Приезд Пушкина в Москву в 1826 г. произвел сильное впечатление, не изгладившееся из моей памяти до сих пор. «Пушкин, Пушкин приехал!» – раздалось по нашим детским, и все – дети, учителя, гувернантки, – все бросились в верхний этаж, в приемные комнаты, взглянуть на героя дня… И детская комната, и девичья с 1824 года (когда княгиня Вяземская жила в Одессе и дружила там с Пушкиным) были неувядающим рассадником легенд о похождениях поэта на берегах Черного моря. Мы жили тогда в Грузинах, цыганском предместье Москвы, – на сельскохозяйственном подворье П.А. Кологривова, вотчине моей матушки.
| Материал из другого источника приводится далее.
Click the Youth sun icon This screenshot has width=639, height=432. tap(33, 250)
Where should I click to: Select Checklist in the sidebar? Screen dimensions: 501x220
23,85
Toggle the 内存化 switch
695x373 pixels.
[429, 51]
По приезде Пушкина в Москву он жил в трактире «Европа», бывший дом Часовникова, на Тверской. Тогда читал он у меня, жившего на Собачьей площадке, в доме Ринкевича (что ныне Левенталя), «Бориса», в первый раз – при М. Ю. Виельгорском, П. Я. Чаадаеве, Дм. Веневитинове и Шевыреве. Наверное не помню, не было ли еще тут Ивана В. Киреевского. (Потом читан «Борис» у Вяземского и Волконской или Веневитиновых? На этих чтениях я не был, ибо в день первого так заболел, что недели три пролежал в постели). Впрочем, это единственные случаи, когда Пушкин читал свои произведения; он терпеть не мог читать их иначе, как с глазу на глаз или почти с глазу на глаз.
Впечатление, произведенное на публику появлением Пушкина в московском театре, после возвращения из ссылки, может сравниться только с волнением толпы в зале Дворянского собрания, когда вошел в нее А.П. Ермолов, только что оставивший кавказскую армию. Мгновенно разнеслась по зале весть, что Пушкин в театре; имя его повторялось в каком-то общем гуле; все лица, все бинокли обращены были на одного человека, стоявшего между рядами и окруженного густою толпою.
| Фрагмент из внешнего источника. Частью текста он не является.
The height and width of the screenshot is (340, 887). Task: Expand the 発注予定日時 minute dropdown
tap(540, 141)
Когда Пушкин, только что возвратившийся из изгнания, вошел в партер Большого театра, мгновенно пронесся по всему театру говор, повторявший его имя: все взоры, все внимание обратилось на него. У разъезда толпились около него и издали указывали его по бывшей на нем светлой пуховой шляпе. Он стоял тогда на высшей степени своей популярности.
Надобно было видеть участие и внимание всех при появлении Пушкина в обществе!.. Когда в первый раз Пушкин был в театре, публика глядела не на сцену, а на своего любимца-поэта.
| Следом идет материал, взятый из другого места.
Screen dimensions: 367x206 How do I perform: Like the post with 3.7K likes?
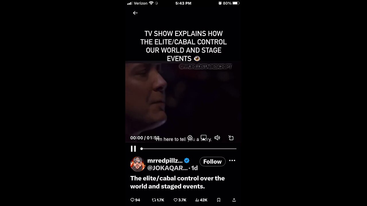180,200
Вспомним первое появление Пушкина, и мы можем гордиться таким воспоминанием. Мы еще теперь видим, как во всех обществах, на всех балах первое внимание устремлялось на нашего гостя, как в мазурке и котильоне наши дамы выбирали поэта беспрерывно… Прием от Москвы Пушкину – одна из замечательнейших страниц его биографии.
Пушкин-автор в Москве и всюду говорит о вашем величестве с благодарностью и глубочайшей преданностью, за ним все-таки следят внимательно.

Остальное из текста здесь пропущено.